#### Task
For this exercise, the lines from the one with "This screenshot has width=613, height=403." through the final line of the data below are to be transcribed exactly, and pictures are to be skipped.

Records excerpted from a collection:
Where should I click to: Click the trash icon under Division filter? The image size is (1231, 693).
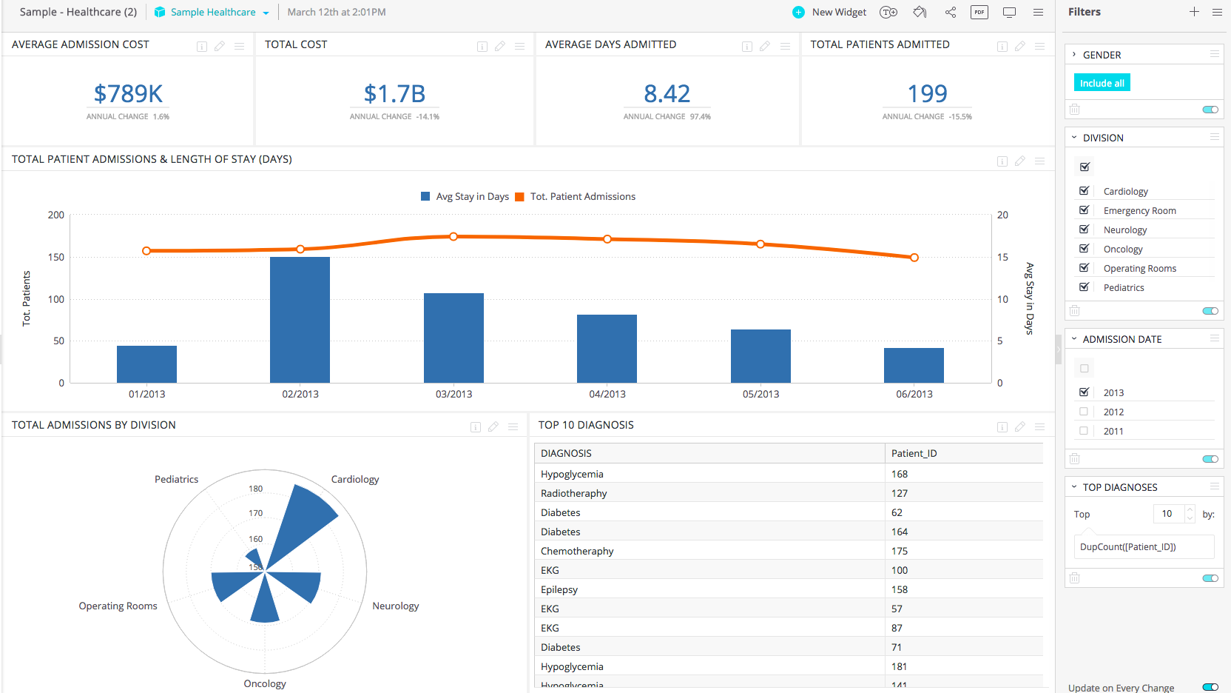point(1075,310)
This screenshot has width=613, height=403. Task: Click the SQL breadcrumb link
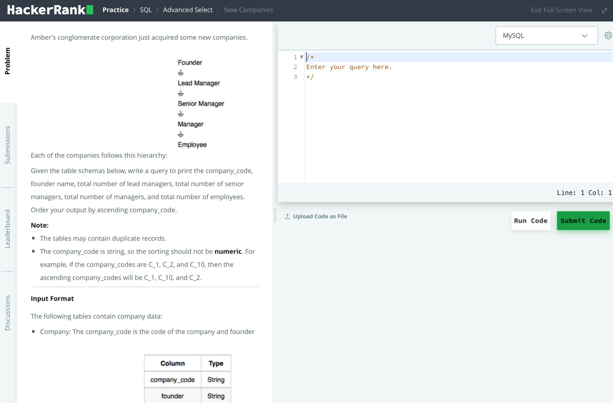point(146,10)
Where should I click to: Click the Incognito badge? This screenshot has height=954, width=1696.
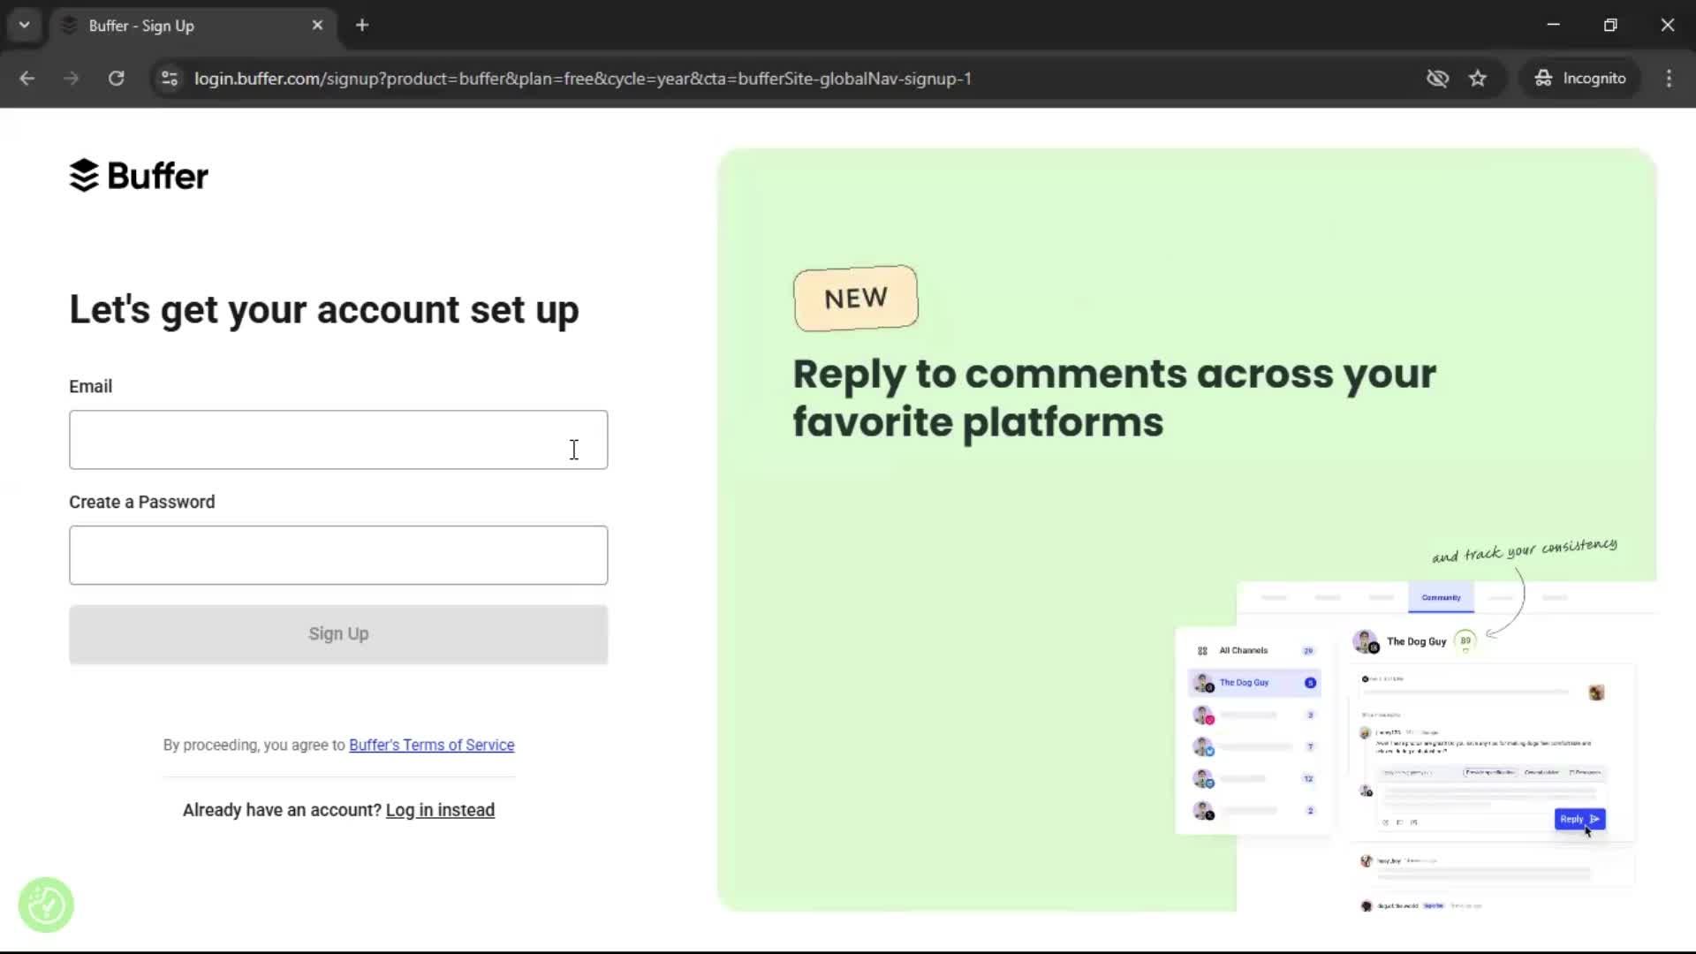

#### Exercise result
This screenshot has width=613, height=403. Task: Click the SQL breadcrumb link
point(146,10)
Where should I click to: Click the Incognito badge? This screenshot has height=954, width=1696.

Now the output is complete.